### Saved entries
───

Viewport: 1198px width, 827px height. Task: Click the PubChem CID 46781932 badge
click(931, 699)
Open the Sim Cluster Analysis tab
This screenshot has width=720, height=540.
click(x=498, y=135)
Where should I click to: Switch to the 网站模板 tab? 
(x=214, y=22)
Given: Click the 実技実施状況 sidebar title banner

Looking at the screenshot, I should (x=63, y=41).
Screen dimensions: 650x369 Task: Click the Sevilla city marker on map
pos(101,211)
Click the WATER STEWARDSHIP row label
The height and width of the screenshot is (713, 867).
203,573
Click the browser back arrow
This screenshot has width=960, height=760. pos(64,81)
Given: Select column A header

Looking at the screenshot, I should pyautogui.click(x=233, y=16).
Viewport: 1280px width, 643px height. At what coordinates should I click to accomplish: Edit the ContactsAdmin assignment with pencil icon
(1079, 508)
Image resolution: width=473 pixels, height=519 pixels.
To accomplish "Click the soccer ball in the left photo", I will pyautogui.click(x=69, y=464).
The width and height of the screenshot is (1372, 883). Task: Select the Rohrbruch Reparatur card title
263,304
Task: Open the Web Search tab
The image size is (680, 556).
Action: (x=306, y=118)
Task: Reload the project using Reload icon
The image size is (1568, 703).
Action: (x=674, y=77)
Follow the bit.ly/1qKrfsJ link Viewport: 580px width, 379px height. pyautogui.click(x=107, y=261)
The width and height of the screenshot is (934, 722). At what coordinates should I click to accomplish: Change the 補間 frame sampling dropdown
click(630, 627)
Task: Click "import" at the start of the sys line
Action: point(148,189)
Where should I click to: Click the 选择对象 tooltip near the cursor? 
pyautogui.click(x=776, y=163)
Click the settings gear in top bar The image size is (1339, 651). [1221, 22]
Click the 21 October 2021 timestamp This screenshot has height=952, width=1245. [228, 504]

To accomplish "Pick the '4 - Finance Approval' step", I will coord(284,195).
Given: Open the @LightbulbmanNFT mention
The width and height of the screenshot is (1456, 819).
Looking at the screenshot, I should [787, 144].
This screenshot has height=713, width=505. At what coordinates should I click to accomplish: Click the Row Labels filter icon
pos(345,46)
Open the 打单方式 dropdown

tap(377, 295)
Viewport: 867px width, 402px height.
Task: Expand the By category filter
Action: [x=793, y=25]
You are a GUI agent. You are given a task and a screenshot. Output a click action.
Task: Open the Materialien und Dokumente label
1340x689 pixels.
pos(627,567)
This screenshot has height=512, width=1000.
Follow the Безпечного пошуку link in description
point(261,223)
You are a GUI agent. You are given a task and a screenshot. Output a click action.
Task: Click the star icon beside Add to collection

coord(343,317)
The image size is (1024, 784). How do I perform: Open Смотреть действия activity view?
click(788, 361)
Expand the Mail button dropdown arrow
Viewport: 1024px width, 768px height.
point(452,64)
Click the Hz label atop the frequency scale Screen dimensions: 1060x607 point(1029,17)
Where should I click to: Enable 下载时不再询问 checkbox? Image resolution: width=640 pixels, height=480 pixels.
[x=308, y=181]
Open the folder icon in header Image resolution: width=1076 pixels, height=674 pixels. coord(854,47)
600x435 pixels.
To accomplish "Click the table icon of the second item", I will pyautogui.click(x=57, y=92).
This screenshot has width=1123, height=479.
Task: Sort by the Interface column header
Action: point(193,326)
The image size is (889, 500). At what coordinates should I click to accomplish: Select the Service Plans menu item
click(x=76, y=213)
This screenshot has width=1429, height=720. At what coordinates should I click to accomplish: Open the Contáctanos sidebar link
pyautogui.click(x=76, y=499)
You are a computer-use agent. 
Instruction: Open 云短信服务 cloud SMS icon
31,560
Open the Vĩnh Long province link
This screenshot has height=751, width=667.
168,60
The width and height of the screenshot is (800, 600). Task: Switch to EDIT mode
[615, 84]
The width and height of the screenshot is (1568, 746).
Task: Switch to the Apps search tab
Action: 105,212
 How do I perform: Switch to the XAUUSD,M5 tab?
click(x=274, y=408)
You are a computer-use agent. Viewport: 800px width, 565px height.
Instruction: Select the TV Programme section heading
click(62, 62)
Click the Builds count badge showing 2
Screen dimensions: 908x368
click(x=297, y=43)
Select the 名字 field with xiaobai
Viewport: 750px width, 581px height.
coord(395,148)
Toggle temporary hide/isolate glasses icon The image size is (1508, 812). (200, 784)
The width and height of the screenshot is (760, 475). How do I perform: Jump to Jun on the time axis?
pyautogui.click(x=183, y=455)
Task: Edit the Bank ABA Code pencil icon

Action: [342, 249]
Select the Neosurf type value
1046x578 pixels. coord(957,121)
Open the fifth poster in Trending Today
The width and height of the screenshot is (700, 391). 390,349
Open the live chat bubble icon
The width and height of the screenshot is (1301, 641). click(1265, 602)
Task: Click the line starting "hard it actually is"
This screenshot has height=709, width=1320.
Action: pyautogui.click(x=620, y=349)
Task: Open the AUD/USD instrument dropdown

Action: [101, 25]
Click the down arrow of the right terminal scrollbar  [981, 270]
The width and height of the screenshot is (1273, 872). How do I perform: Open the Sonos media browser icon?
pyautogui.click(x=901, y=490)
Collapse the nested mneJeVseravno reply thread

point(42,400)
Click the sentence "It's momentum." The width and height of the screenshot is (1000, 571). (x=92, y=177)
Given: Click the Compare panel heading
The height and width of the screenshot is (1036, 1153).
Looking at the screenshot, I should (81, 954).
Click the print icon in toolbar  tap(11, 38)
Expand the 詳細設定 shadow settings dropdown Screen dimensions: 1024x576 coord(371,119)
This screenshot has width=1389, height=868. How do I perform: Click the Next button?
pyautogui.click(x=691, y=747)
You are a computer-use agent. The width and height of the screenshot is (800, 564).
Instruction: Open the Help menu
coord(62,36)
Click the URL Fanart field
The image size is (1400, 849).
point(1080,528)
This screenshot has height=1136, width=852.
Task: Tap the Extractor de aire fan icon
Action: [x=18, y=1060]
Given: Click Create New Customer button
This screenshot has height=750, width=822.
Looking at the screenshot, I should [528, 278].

───

The required answer is the run of lines above, starting at the line with "Given: Select column A header" and ending at the line with "Follow the bit.ly/1qKrfsJ", reproduced exactly with both ends.

### Answer section
Given: Select column A header

Looking at the screenshot, I should pyautogui.click(x=233, y=16).
Viewport: 1280px width, 643px height. At what coordinates should I click to accomplish: Edit the ContactsAdmin assignment with pencil icon
(1079, 508)
Image resolution: width=473 pixels, height=519 pixels.
To accomplish "Click the soccer ball in the left photo", I will pyautogui.click(x=69, y=464).
The width and height of the screenshot is (1372, 883). Task: Select the Rohrbruch Reparatur card title
263,304
Task: Open the Web Search tab
The image size is (680, 556).
Action: (x=306, y=118)
Task: Reload the project using Reload icon
The image size is (1568, 703).
Action: (x=674, y=77)
Follow the bit.ly/1qKrfsJ link Viewport: 580px width, 379px height. pyautogui.click(x=107, y=261)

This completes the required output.